#### Data supplied
★ ★ ★ ★ ★ ★ ★

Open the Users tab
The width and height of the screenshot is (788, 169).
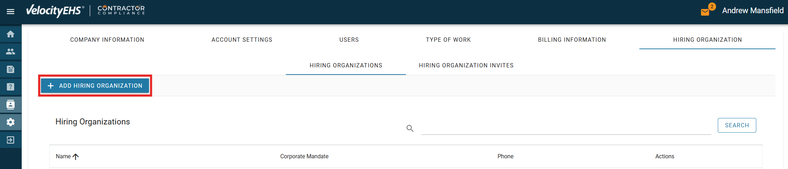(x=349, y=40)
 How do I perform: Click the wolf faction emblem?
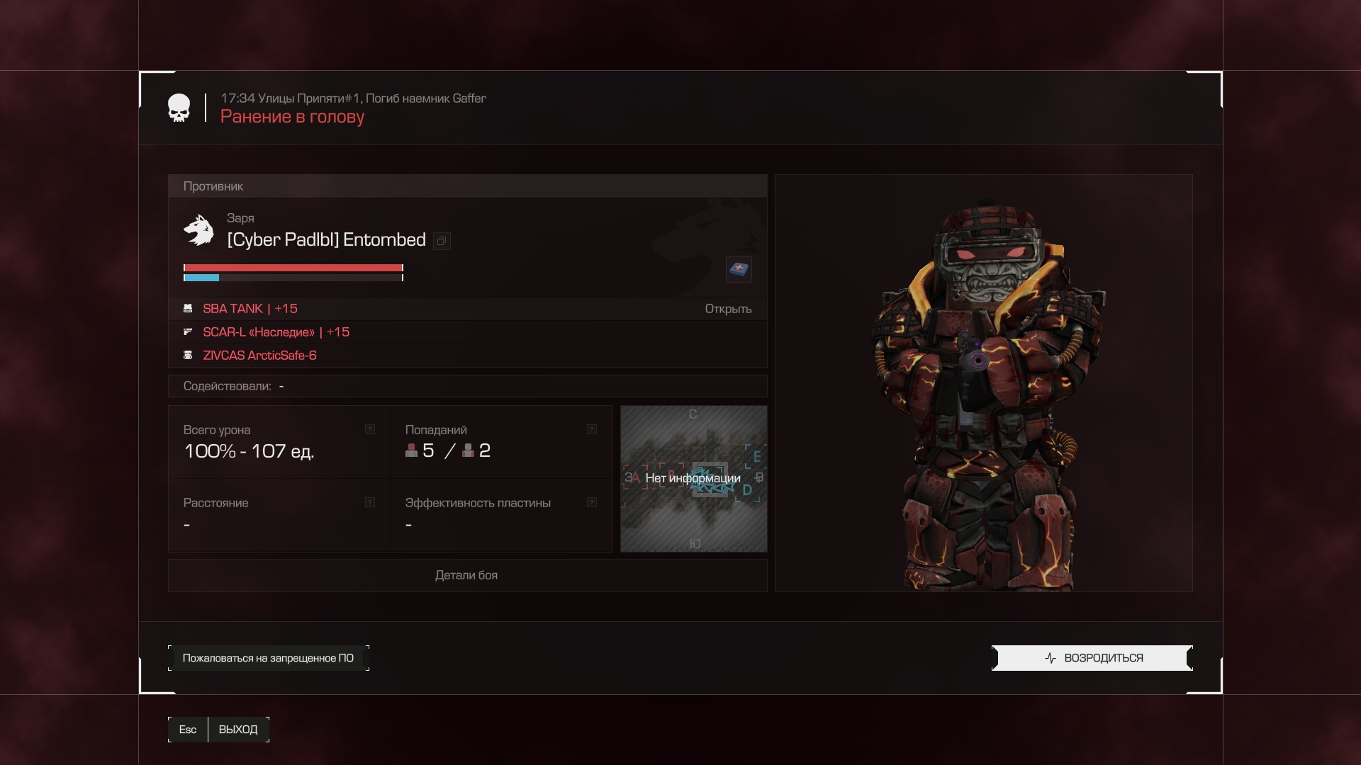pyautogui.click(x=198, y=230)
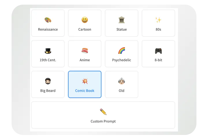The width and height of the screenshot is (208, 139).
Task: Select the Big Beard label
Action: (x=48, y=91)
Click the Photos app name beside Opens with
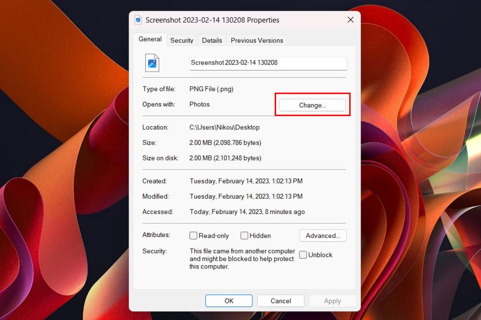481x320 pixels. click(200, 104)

★ ★ ★ ★ ★ ★ ★

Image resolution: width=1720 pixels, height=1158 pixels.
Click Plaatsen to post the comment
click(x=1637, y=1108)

★ ★ ★ ★ ★ ★ ★

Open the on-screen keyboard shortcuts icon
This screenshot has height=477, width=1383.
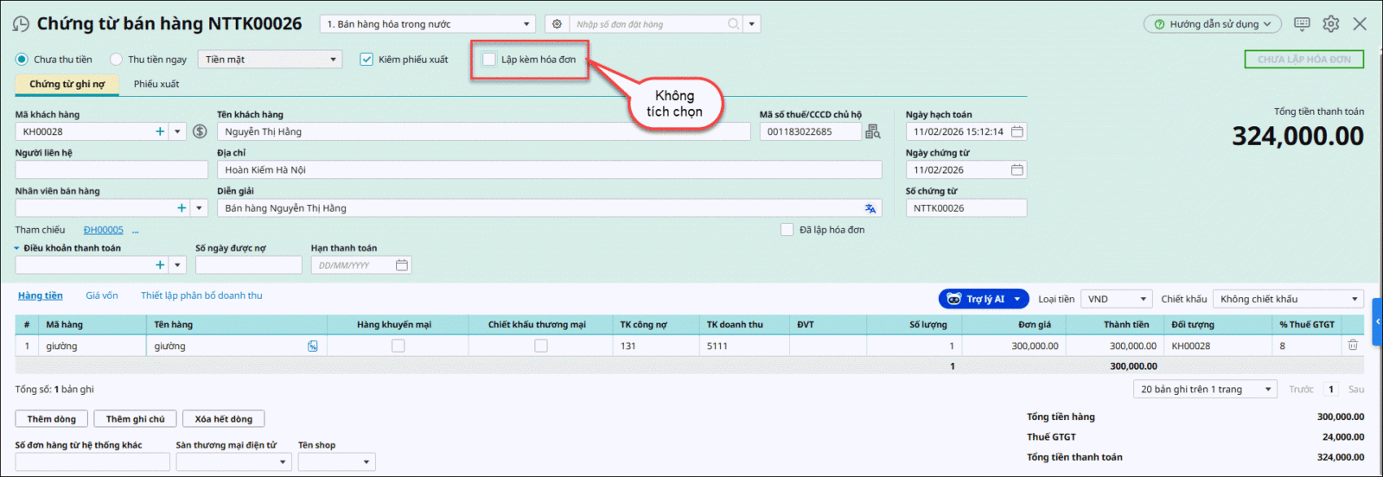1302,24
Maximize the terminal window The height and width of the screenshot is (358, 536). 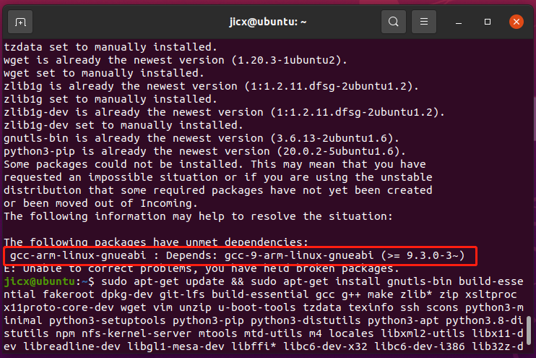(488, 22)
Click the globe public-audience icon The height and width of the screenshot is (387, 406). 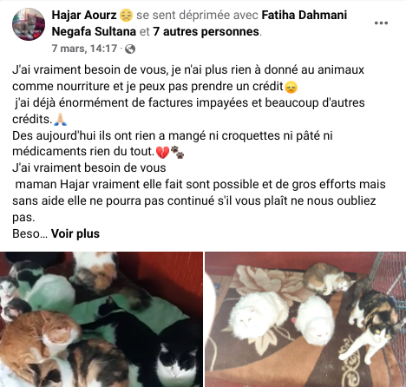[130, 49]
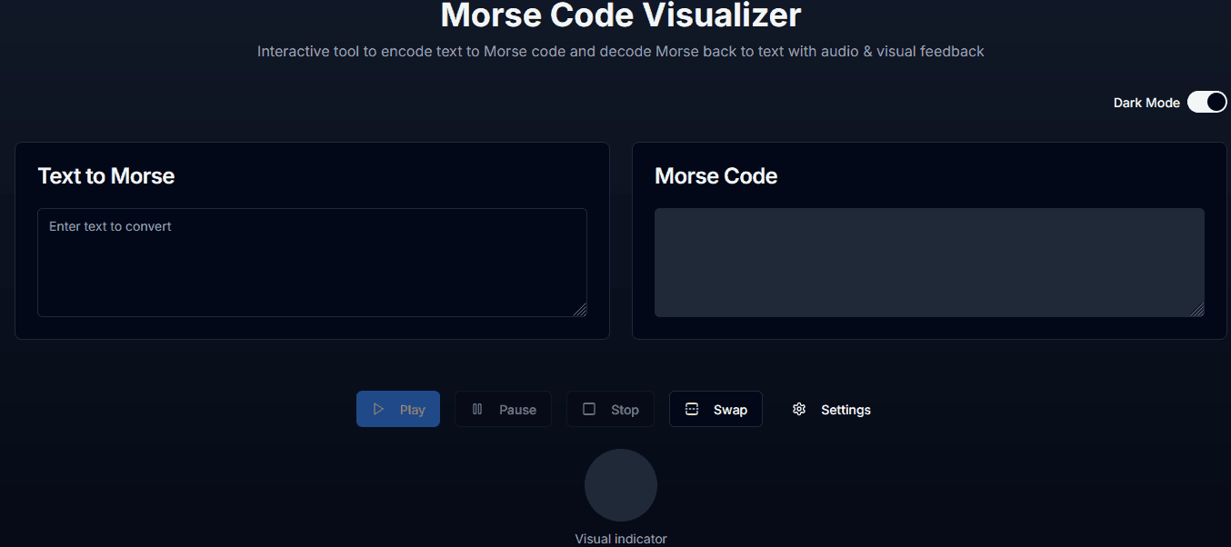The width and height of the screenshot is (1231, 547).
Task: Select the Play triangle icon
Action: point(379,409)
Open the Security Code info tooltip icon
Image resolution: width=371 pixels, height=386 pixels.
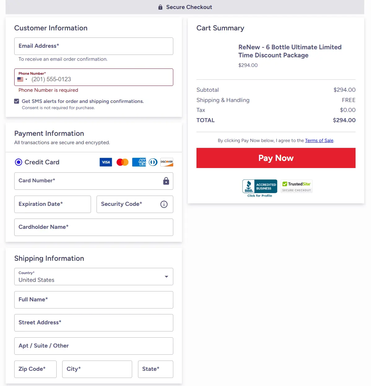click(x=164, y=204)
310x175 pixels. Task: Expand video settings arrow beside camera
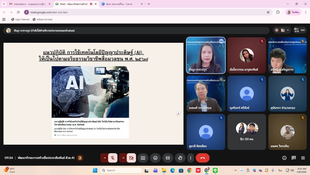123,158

★ ★ ★ ★ ★ ★ ★

#### What you need to do
Rewrite the listing from the line with "Open the Users tab" up to and including the line with "481x320 pixels. click(200, 104)", putting "Gallery" wherever "Photos" appears and keeping everything else the same. Leave the pictures out.

#### Worked solution
Open the Users tab
The width and height of the screenshot is (788, 169).
(x=349, y=40)
 How do I perform: Click the wolf faction emblem?
pyautogui.click(x=198, y=230)
The width and height of the screenshot is (208, 139).
Task: Select the Big Beard label
Action: (x=48, y=91)
Click the Gallery app name beside Opens with
481x320 pixels. click(200, 104)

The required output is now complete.